The detention at the start of May of Bidali, 28, in an undisclosed location comes ahead of Qatar hosting the 2022 FIFA World Cup. It has again raised questions before the tournament about freedom of expression in this small, energy-rich nation.
Monday 31/05/2021
A file picture shows a technician in Doha talking to a worker at Losail Studium in the Qatari capital. (AFP)
A file picture shows a technician in Doha talking to a worker at Losail Studium in the Qatari capital. (AFP)

DUBAI – A Kenyan security guard now facing charges in Qatar after writing compelling, anonymous accounts of being a low-paid worker there, found himself targeted by a phishing attack that could have revealed his location just before his arrest, experts say.

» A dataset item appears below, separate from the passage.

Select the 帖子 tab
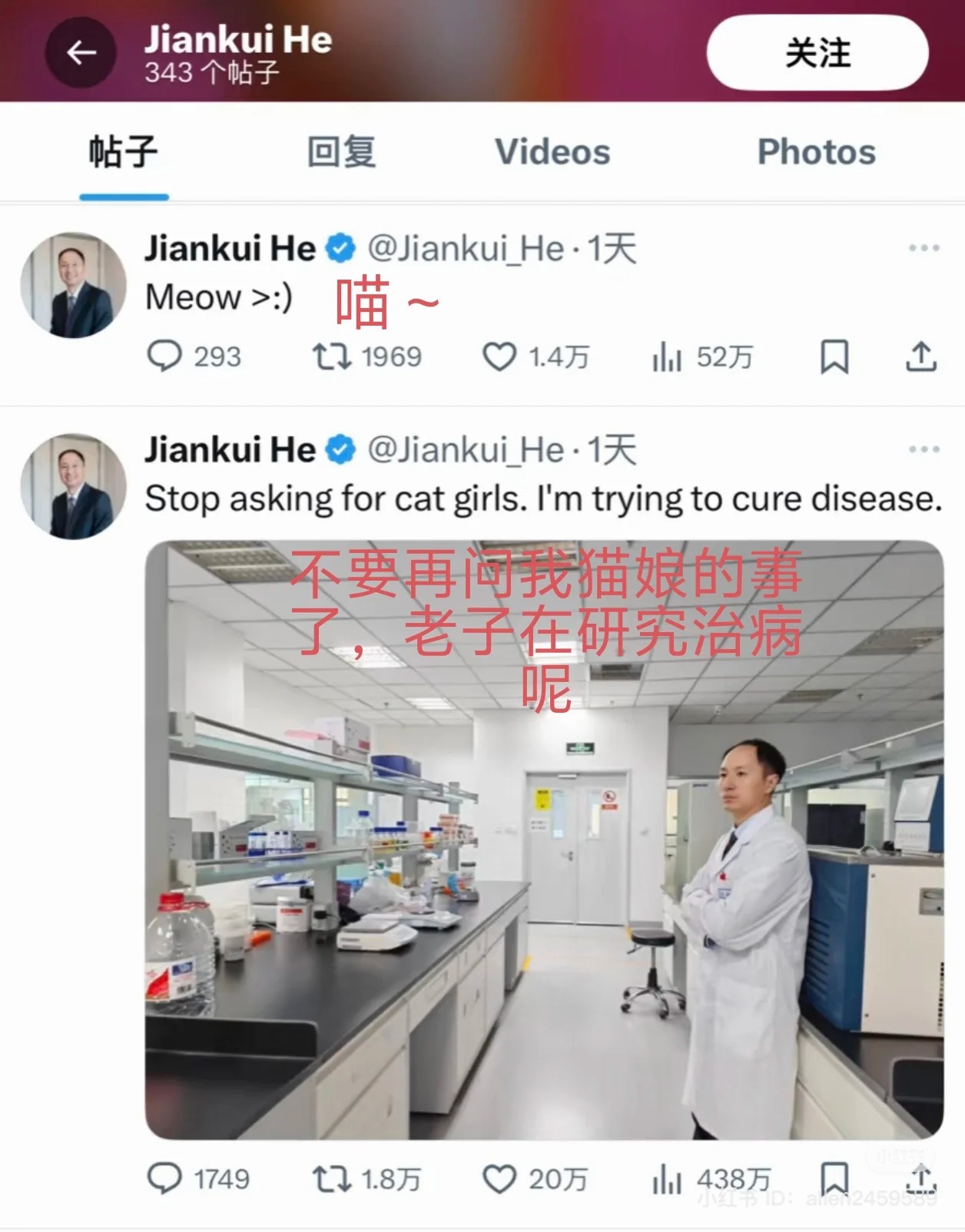The width and height of the screenshot is (965, 1232). pyautogui.click(x=124, y=151)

While analysts from Amnesty International and Citizen Lab said they were unable to say who targeted Malcolm Bidali, the phishing attack mirrored others previously carried out by authorities in the region to target dissidents and political opposition.

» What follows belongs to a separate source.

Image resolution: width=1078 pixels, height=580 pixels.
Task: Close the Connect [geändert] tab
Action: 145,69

It also would require access to confidential information stored by telecommunication companies and typically only released to government or security force officials.

Ooredoo and Vodafone Qatar, the two major internet providers in Qatar, did not respond to requests for comment. Qatar likewise did not respond to questions about the phishing attack targeting Bidali.

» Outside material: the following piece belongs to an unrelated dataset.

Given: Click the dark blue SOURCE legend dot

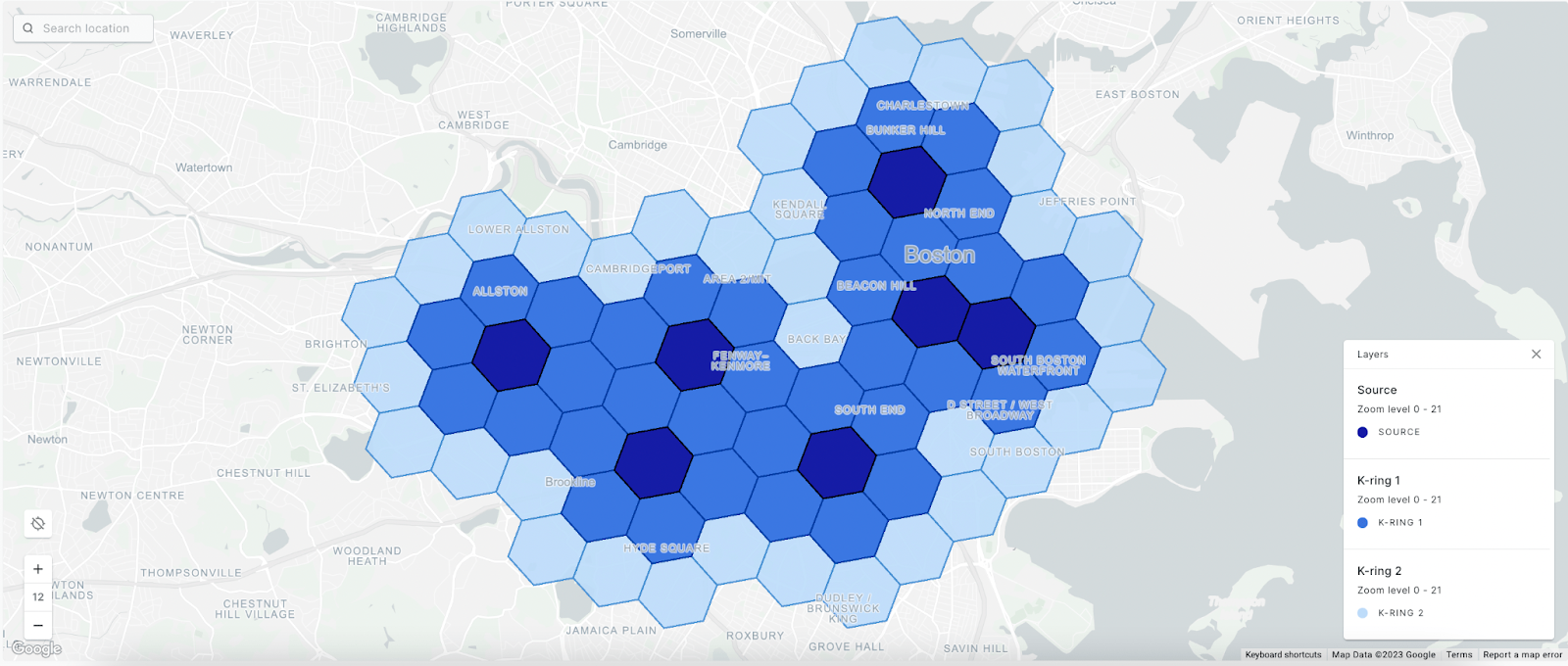Looking at the screenshot, I should pos(1362,432).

The detention at the start of May of Bidali, 28, in an undisclosed location comes ahead of Qatar hosting the 2022 FIFA World Cup. It has again raised questions before the tournament about freedom of expression in this small, energy-rich nation.

“There is no evidence that he is being detained for anything other than his legitimate human rights work, for exercising his freedom of expression and for shining a spotlight on Qatar’s treatment of migrant workers,” multiple human rights organisations campaigning for Bidali’s release recently wrote.

Bidali worked 12-hour days as a security guard. In his spare time, he wrote anonymously under the pen name “Noah” about his experiences as a guard, including trying to improve his worker accommodation and the challenges of life.

The reason for Bidali’s detention by security forces beginning late May 4 remains unclear. About a week earlier on April 26, he spoke and briefly appeared in a videoconference with civil society and trade union groups describing his experiences.

Just hours after that videoconference ended, a Twitter user sent Bidali a link he later clicked on that appeared to initially be a video from Human Rights Watch. But instead, it sent him to a decoy, look-alike YouTube page that “might have allowed the attackers to obtain his IP address, which could have been used to identify and locate him,” Amnesty said. An IP address is a numeric designation that identifies its location on the internet.

“In like ten minutes, almost any techie can set a website to capture the IP address of someone who clicks,” said Bill Marczak, a senior researcher at Citizen Lab who also came to the same conclusion as Amnesty. “The hard part is converting the IP address into a real name and address.”

That typically requires access to private information kept by internet service providers that normally only they or governments can access.

Twitter later suspended the account that targeted Bidali with the phishing attack. The San Francisco-based social media company did not respond to questions about the suspension.

Late on Saturday night, the Qatar government’s communications office (GCO) put out a statement saying that Bidali had been “formally charged with offenses related to payments received by a foreign agent for the creation and distribution of disinformation within the state of Qatar.” The statement did not elaborate nor offer evidence to support the allegation.

Rights groups including Amnesty International said on Friday that Bidali told his mother in a May 20 phone call that he was being held in solitary confinement and had no access to a lawyer.

The GCO did not immediately respond to a request for comment.

If convicted under Article 120 of Qatar’s penal code, which uses similar language as the Qatari statement, Bidali could face up to ten years in prison and a 15,000 Qatari riyal ($4,000) fine. Early last year, Qatar also amended its penal code to allow for prison sentences of up to five years and a fine of 100,000 Qatari riyals ($27,500) for anyone publishing “rumours or statements or false or malicious news or sensational propaganda,” according to Human Rights Watch.

Qatar is home to the state-funded Al Jazeera satellite news network. However, expression in the country remains tightly controlled.